Internet Society Attacks State of Global Online Security
Ashley Allen / 8 years ago
International non-profit the Internet Society (ISOC) has taken a long look at global online security, and it does not like what it sees. In a new report, prompted by a plethora of online attacks in 2016, the organisation surveyed 24,000 respondents across 54 countries and discovered that up to 93% of online security breaches are preventable.
“According to the Online Trust Alliance, 93 per cent of breaches are preventable” ISOC’s Michael Kende says, though adding that “steps to mitigate the cost of breaches that do occur are not taken – attackers cannot steal data that is not stored, and cannot use data that is encrypted.”
Sadly, given the choice between spending money on security and leaving user data vulnerable to attackers – which has no immediate tangible cost, with users taking the hit – businesses tend to default to the latter.
Given the decentralised nature of the internet, Kende argues that no one party should take responsibility for fixing online security, arguing that businesses and organisations “share a collective responsibility with other stakeholders to secure the data ecosystem as a whole. This includes vendors, employees, governments, and others. Should one of these links not function, the entire trust chain could be broken.”

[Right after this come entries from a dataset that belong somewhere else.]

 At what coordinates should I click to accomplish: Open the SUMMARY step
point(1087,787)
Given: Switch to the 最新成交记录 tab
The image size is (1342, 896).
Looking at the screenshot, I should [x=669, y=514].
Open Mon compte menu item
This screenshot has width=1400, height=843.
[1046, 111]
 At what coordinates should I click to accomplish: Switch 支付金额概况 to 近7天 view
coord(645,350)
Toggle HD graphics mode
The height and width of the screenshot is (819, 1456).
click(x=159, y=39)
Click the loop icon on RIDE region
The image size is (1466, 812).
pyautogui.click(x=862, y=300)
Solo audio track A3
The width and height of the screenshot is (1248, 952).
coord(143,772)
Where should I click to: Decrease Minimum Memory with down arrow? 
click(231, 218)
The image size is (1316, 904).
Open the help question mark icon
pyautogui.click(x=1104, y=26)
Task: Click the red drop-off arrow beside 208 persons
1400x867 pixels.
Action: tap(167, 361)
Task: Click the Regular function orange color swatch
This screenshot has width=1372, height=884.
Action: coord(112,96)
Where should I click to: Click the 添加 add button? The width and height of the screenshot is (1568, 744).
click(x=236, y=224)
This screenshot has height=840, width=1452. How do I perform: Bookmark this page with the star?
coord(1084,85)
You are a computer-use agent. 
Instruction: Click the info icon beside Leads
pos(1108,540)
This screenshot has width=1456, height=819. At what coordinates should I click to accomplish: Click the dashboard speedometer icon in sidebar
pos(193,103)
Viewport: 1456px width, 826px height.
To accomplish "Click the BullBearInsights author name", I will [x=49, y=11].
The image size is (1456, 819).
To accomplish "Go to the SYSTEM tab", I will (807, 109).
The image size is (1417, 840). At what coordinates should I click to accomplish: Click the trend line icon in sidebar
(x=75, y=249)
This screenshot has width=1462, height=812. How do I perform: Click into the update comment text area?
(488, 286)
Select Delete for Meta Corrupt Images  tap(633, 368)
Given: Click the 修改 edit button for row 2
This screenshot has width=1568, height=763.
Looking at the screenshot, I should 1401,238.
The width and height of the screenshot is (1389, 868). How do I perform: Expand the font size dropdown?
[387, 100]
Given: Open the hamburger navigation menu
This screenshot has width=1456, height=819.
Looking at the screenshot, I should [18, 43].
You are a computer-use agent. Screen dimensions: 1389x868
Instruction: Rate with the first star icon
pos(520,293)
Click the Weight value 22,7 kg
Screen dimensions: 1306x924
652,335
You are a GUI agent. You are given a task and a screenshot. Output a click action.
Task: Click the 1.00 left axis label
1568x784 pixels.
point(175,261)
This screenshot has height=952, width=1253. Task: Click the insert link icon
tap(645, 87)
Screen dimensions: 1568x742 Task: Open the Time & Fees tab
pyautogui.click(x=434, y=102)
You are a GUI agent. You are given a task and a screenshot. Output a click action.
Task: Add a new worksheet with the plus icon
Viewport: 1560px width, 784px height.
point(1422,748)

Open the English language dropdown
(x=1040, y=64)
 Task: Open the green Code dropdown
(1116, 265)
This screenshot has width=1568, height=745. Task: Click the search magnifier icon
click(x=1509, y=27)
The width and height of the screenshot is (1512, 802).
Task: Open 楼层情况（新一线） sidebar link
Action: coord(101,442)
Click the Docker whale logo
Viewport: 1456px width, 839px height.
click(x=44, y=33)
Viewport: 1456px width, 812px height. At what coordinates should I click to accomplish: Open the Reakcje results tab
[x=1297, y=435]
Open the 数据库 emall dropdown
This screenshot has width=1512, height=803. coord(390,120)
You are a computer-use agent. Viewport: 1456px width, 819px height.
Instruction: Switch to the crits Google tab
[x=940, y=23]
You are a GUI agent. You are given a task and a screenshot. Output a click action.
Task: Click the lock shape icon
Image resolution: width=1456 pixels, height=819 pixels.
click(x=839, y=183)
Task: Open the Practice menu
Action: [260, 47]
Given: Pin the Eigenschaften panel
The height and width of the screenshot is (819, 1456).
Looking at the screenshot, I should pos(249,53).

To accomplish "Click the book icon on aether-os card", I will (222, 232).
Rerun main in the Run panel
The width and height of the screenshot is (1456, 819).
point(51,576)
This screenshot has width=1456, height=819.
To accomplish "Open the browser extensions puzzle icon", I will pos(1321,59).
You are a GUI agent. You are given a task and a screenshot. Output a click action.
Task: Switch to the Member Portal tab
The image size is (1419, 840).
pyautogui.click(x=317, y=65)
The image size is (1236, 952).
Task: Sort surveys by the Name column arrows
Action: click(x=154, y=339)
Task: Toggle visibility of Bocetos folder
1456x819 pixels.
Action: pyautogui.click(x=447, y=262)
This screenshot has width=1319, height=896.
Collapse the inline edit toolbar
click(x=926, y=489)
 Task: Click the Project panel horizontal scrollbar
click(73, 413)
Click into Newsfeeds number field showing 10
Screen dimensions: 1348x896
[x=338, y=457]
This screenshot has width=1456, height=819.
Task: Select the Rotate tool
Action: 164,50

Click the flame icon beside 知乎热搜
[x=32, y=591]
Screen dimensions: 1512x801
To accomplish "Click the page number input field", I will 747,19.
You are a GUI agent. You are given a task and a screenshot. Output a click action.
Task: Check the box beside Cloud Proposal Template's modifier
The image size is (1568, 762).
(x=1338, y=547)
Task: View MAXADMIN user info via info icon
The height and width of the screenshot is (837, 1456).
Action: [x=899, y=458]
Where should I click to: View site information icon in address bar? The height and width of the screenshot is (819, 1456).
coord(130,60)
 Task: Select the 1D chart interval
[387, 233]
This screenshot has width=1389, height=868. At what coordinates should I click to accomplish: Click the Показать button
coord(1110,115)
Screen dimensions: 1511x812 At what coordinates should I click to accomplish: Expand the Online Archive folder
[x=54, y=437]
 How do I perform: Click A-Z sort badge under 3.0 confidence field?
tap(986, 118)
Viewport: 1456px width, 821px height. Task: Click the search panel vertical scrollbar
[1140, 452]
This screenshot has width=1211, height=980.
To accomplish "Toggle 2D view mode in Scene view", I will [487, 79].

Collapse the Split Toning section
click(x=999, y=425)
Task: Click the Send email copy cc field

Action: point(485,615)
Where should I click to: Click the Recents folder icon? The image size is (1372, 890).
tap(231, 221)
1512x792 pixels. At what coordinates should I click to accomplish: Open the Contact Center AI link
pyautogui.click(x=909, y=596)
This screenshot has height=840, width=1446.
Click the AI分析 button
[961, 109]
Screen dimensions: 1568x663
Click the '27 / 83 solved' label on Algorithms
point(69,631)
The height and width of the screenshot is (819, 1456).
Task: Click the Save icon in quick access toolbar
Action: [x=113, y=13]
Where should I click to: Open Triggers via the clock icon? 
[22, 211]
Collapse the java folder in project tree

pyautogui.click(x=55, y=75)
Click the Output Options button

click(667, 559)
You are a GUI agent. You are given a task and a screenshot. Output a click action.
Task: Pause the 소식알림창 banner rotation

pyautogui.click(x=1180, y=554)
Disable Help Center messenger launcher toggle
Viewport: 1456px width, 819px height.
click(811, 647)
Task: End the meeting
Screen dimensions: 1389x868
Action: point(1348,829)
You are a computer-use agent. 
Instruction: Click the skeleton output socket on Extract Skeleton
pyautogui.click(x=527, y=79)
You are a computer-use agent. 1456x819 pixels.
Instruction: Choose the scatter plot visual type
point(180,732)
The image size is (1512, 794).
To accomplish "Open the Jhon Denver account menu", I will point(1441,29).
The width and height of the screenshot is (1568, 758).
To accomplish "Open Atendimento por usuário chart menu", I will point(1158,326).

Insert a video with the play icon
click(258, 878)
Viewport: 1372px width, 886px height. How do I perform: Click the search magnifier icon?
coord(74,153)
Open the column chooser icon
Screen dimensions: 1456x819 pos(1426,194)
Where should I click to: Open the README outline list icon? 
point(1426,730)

“Protecting users should be a goal in its own right”, adds Kende, and should be a “business necessity.”
The ISOC also makes special mention of unsecured Internet of Things (IoT) devices, blamed for the recent Mirai botnet DDoS attack that recently took down DNS service Dyn. The report calls open IoT devices a security “black hole” that needs to be closed.
“This lack of liability could lead to significant externalities imposed by a broader range of devices including health devices, baby monitors, and a wide variety of sensors,” the report reads. “Likewise, someone shopping for a baby monitor, WiFi router, or connected car, has no way to learn how well it has been protected from attackers.”